CQFD

Morceaux volés du 84


paru dans CQFD n°84 (décembre 2010), rubrique
mis en ligne le 09/01/2011 - commentaires

Tout s’explique

« Les médias populaires d’aujourd’hui sont des médias commerciaux qui parviennent à toucher les ressorts de la sensibilité et de lecture populaire du monde mais qui n’ont pas d’autres logiques que celles du profit et de la rentabilité. Quant aux médias “engagés” qui cherchent à défendre les intérêts des classes populaires, ils sont justement peu lus par ceux dont ils s’affirment les porte-parole : la logique de la légitimité politique les conduit à adopter des mots, des représentations et des schèmes qui ne sont pas ceux de leurs lecteurs […]. Depuis Le Cri du peuple de Jules Vallès, qui au XIXe siècle avait réussi à conquérir une véritable audience dans les milieux populaires, aucun journal (sauf peut-être L’Humanité après la Deuxième Guerre mondiale, mais d’abord parce qu’il s’appuyait sur l’influence du Parti communiste), n’a réussi à être à la fois engagé et populaire. Alors que le champ médiatique est en pleine restructuration, s’engager dans l’aventure de la construction d’un tel média supposerait de rompre avec tout préjugé intellectualiste, de prendre au sérieux les faits divers, le sport, les potins pour ce qu’ils recèlent d’une forme de conscience politique pour les articuler de façon plus souple avec les discours programmatiques et le jeu politique. »

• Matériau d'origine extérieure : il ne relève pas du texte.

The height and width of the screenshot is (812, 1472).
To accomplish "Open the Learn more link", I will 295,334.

Vincent Goulet, Médias et classes populaires. Les usages ordinaires des informations, INA éditions, 2010.

La ville en rose

« Nous entendîmes alors le ronflement du Canadair, au loin. Il rasait les arrondissements. Momo riait nerveusement. L’avion passa au-dessus de nous en vrombissant, et largua ses trois mille litres de peinture rose sur le Sacré-Cœur. Le plan du siècle. Quelle jouissance ! L’appareil tourna une fois autour de l’église réactionnaire et disparut vers l’ouest. Momo et moi passâmes deux heures extra-humaines à voir le soleil couchant éclairer de ses feux de plus en plus maigres la meringue maléfique qui trônait au-dessus de Paris. Le merdier avait quand même ses bons côtés. »

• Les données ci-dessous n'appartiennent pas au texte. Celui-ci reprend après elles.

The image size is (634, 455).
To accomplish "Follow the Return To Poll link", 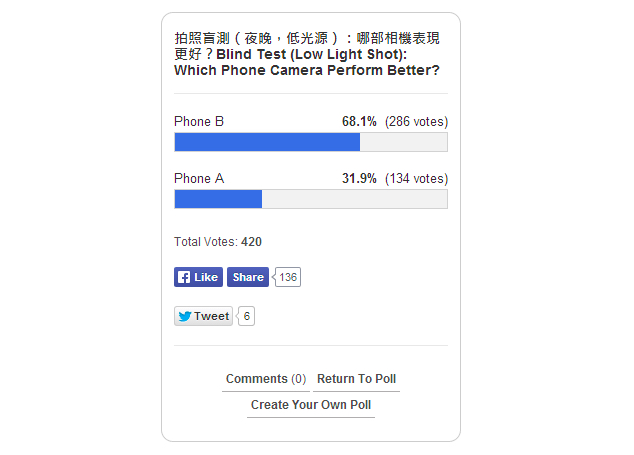I will 356,379.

Jean-Bernard Pouy, Spinoza encule Hegel, Gallimard – Folio Policier, 1999 (Éditions Baleine, 1996).

Oh, une chanson…

« Voilà que des animalcules

Qui ont un cerveau minuscule

Sauf pour leur argent qui les brûle

Décident de qui vit qui s’annule

Ces rois sans nom à particule

Font leur parade comme des consuls

Pour leur pognon qui s’accumule

Et leurs profits qui nous enculent

Ils assassinent comme des pit-bulls

Pour l’inutile de leurs bidules

La terre engraisse un groupuscule

Et crève de faim sous canicule

Ils sont tout seuls et on pullule

Leur fin du monde et leurs calculs

Comme tous leurs arguments sont nuls

Car les idées toujours circulent

Comme le bon sang dans les veinules

Elles se construisent et se modulent

Sans manifeste en fascicule

Nous ne sommes pas des matricules Des moutons bouffeurs de pilules

Nous sommes surtout des têtes de mules

Pour notre vie brisons nos bulles. »

Daniel Hélin, « Les bulles », Les bulles, Label Tôt ou tard, 2001.